ですから何か困ったことがあれば相談していただけたら……嬉しいです。」
「……。」
「夏休みだからといって夜ふかしはせずちゃんと眠ってくださいね。それでは。」
「はい、また。」

白くて大きな車が遠ざかっているのを見送って、階段を上り自分の家の鍵を開けて入って
外から誰も入れないようしっかり施錠した……と同時にずるずるとその場に座り込んだ。
足が震えている。
さっき階段を上がるのも苦労した。なんとか家まで大丈夫だったけれど、入ったらもう駄目だった。
本当はとても怖かった、なにを言われるかわからなかったから。
それでも逃げたくなかったから聞いて、何を言われてももし傷ついてしまってもそれでもちゃんと聞こう、聞かないといけないと奮い立たせてた。
……、
「よかった。」
嬉しかった、想像以上だった。
俺のことを考えてくれていた、父さんたちのついでぐらいにしか思っていないだろうと想像していたから、俺の身を心配されて驚いたけれど嬉しかった。まだ心臓がバクバク鳴ってて手まで震えてきた。
「スー……フー……。」
落ち着こうと深く呼吸を繰り返す。
まず、俺がすることはさっき指摘された通り目を冷やすことだろう。
そう思ってゆっくりとその場から立ち上がると、ガシャっと何か落ちた音が聞こえて目を向けると携帯が落ちていた。
ポケットから落ちてしまったらしい、拾い上げるとランプが点滅していることに気付いて携帯電話を開く。吉田からのメールだった。
あ、そうだ。
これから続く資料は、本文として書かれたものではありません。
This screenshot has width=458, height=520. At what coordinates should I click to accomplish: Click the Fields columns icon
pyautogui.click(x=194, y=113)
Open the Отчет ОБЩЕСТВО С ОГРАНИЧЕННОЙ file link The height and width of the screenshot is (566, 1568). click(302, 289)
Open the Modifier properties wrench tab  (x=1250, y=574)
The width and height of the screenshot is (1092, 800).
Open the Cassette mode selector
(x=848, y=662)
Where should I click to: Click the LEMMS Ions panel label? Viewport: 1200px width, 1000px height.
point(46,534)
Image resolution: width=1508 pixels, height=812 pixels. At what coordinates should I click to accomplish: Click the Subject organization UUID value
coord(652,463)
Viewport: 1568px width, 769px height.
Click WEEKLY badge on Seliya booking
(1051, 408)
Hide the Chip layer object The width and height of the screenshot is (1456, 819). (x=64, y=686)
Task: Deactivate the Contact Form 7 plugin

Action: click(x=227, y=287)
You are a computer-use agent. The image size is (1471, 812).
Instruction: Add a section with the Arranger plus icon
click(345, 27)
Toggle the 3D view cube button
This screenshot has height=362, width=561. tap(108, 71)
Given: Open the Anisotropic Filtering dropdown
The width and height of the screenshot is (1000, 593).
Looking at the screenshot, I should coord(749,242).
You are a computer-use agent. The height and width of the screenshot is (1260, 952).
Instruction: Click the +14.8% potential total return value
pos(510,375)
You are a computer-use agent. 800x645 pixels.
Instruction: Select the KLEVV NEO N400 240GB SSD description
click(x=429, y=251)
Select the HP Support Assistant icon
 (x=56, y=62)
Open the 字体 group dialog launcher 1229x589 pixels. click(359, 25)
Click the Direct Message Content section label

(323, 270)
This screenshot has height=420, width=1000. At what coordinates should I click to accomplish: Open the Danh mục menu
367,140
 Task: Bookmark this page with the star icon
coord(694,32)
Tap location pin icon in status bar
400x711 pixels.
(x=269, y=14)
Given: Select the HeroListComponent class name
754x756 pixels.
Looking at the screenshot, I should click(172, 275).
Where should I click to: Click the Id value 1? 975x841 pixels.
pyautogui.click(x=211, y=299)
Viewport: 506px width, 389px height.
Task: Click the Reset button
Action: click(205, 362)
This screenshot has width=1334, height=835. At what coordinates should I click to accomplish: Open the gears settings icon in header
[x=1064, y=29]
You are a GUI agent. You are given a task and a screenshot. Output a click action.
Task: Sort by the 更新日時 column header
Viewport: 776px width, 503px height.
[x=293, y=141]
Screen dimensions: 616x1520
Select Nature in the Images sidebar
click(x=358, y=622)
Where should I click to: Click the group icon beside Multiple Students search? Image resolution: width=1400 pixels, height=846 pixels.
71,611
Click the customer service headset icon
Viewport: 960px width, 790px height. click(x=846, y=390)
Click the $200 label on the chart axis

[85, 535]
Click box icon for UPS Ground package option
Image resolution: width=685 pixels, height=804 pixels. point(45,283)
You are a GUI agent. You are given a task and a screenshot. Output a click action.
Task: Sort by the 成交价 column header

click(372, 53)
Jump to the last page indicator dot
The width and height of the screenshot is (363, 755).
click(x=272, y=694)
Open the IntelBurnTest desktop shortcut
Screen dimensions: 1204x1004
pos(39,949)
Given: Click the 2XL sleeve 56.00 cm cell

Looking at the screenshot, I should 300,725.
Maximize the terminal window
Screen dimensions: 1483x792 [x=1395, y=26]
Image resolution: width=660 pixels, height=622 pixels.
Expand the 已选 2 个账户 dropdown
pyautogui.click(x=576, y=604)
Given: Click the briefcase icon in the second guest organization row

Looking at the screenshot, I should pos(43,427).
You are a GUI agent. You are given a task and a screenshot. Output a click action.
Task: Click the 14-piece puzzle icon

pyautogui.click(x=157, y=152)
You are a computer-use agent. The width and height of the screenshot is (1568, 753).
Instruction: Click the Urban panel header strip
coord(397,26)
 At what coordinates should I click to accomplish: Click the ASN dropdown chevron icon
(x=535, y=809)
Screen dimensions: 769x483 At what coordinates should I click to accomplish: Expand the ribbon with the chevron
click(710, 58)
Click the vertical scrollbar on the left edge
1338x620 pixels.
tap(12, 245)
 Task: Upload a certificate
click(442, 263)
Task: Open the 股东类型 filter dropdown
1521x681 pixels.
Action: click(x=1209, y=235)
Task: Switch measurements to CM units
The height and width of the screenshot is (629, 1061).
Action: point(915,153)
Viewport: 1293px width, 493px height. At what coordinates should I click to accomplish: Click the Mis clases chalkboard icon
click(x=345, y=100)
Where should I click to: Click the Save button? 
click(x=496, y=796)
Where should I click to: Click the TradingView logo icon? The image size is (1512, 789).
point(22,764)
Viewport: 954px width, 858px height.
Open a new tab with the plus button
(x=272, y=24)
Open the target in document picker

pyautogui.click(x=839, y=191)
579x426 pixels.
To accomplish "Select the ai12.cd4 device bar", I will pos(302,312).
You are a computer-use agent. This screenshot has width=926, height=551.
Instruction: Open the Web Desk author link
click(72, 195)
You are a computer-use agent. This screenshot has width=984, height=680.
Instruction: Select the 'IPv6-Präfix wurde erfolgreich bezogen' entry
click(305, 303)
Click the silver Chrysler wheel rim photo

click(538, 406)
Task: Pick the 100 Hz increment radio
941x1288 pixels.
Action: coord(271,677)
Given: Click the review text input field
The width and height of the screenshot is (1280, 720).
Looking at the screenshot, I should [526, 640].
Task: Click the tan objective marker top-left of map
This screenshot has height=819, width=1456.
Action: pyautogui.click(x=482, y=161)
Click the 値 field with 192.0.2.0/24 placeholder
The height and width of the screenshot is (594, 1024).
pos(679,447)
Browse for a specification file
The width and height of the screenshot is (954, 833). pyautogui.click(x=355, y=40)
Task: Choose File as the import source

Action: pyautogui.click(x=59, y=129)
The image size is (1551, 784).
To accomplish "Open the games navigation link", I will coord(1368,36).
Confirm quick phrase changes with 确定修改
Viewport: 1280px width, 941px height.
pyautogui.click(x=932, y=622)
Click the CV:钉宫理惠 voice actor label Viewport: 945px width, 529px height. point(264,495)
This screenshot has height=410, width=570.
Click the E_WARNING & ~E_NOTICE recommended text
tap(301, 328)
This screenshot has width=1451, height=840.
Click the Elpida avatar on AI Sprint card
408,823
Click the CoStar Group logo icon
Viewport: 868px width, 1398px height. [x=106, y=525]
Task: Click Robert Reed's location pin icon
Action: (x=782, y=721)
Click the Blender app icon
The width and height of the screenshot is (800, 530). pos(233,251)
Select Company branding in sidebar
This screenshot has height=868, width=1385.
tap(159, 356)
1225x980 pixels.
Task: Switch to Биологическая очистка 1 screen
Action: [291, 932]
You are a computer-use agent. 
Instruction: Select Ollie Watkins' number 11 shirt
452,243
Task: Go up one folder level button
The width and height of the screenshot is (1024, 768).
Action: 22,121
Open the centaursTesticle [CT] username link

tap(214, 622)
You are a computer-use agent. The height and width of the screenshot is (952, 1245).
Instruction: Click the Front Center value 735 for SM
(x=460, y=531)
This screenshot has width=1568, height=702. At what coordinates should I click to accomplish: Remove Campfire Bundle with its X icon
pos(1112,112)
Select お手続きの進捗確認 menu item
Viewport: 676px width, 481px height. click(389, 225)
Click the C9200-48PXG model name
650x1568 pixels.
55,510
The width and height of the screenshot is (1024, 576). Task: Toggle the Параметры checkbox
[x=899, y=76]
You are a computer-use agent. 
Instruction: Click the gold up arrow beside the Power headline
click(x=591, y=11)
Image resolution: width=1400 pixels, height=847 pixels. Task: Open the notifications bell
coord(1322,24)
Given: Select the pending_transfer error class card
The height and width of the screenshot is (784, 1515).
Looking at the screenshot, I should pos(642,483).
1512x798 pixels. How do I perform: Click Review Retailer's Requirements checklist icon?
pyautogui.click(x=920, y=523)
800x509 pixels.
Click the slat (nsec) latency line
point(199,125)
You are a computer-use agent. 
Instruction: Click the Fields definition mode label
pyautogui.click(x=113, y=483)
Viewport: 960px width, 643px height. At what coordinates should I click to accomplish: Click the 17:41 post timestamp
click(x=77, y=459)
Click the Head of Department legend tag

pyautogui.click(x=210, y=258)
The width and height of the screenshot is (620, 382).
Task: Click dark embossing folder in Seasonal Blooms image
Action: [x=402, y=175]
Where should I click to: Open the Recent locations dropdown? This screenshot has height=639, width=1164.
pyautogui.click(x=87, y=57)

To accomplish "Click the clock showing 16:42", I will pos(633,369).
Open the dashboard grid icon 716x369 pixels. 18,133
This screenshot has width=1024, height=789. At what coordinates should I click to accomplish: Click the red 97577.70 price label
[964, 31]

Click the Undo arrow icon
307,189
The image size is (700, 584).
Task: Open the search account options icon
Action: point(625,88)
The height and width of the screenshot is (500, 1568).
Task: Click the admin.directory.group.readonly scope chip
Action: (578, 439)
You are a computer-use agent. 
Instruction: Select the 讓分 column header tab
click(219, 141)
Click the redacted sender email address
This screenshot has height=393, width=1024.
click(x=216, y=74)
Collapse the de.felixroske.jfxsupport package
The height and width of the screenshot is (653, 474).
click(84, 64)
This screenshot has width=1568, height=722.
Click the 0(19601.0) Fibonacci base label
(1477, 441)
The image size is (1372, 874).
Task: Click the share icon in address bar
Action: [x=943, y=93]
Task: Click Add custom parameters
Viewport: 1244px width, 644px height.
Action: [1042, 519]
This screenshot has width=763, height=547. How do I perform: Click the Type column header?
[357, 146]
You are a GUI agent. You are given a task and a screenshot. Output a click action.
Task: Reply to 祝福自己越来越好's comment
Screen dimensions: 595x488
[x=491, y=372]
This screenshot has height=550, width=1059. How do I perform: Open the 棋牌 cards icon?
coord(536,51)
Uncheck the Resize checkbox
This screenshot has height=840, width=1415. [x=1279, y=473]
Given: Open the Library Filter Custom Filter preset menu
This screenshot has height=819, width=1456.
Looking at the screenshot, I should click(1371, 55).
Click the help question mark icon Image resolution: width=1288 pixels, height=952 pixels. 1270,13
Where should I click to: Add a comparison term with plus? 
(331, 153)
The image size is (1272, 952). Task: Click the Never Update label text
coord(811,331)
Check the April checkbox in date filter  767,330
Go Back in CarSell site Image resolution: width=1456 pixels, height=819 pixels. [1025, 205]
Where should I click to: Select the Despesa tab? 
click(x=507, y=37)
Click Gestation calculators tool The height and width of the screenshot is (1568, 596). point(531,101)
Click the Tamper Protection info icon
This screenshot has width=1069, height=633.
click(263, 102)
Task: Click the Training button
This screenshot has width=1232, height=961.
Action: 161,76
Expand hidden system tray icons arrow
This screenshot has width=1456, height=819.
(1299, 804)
明日どう合流するかまだ計画していなかったことに気がついた。
十中八九明日のことだろう。
目を冷やすついでに少し頭も覚ましておこう、ちゃんと頭が回る状態にしないと計画をたてることも上手く出来ないだろう。

「……。」

携帯電話をしばらく凝視して、迷った。
なんだか、無性に伊藤と話したいと思ってしまう。
今日こういうことがあったんだと報告したかった、伊藤の力を借りずに話せたんだって。
伊藤と会えた俺だから今日話せたんだと、ありがとうと言いたかった、けど。

「……明日に、するか。」

今言わなくたって、明日も会えるのだからそのとき言えばいいんだ。
明日の夏祭り後にだって話せる時間はある。そう甘く考えて、携帯電話をポケットにしまって洗面所へと向かった。
鏡に写った自分の腫れた瞼を見てこれはヤバイと慌ててザバザバと濡らしまくった。